> _Exercise_
Drop the pictures and repeat exactly from the "You are a GUI" line down to the last line of the entries below.

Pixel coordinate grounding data
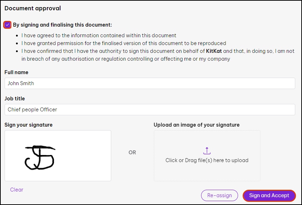Click into the Job title field

pyautogui.click(x=150, y=110)
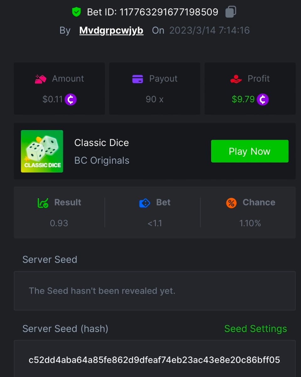Copy the Bet ID with copy icon

[231, 12]
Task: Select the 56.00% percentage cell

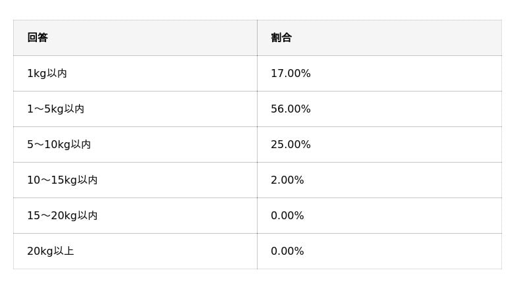Action: point(291,109)
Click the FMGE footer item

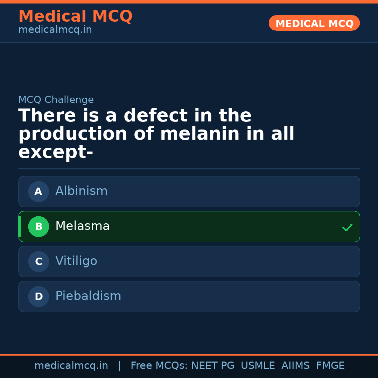(330, 365)
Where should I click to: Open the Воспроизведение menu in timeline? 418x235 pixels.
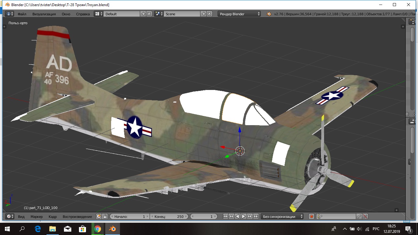pyautogui.click(x=77, y=216)
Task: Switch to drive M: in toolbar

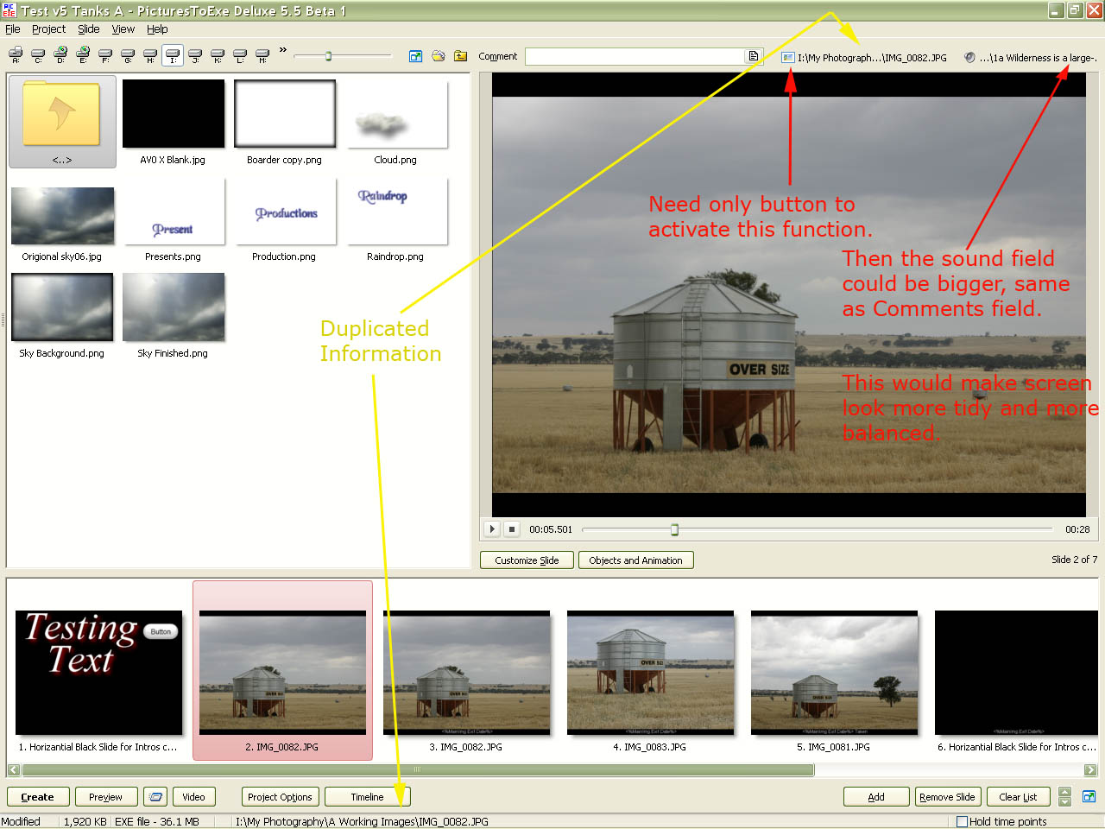Action: (262, 55)
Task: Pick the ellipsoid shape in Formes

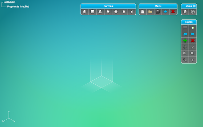Action: tap(124, 12)
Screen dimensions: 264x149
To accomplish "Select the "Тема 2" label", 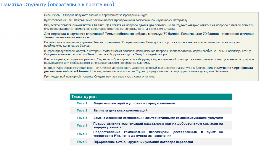I will pos(82,111).
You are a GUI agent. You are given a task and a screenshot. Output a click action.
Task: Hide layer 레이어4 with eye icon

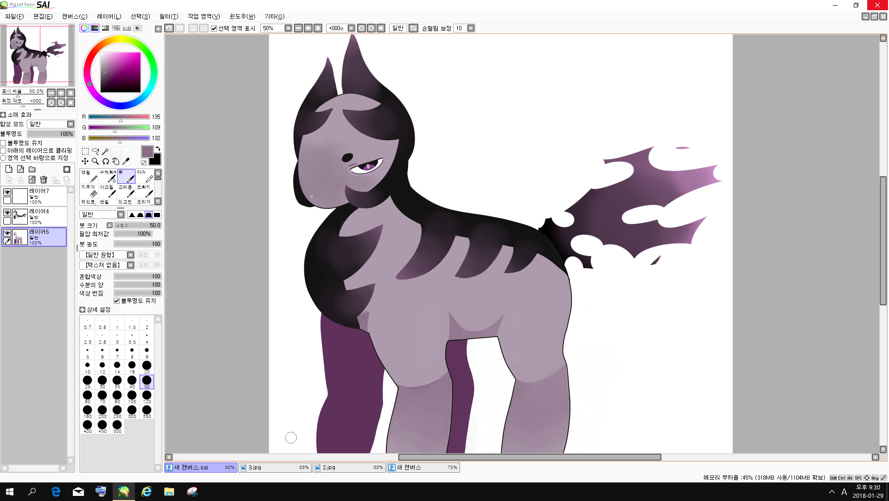pos(7,212)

> _Exercise output_
You are a GUI agent. You are given a task and a screenshot. Output a click action.
Task: Hide layer 레이어4 with eye icon

pos(7,212)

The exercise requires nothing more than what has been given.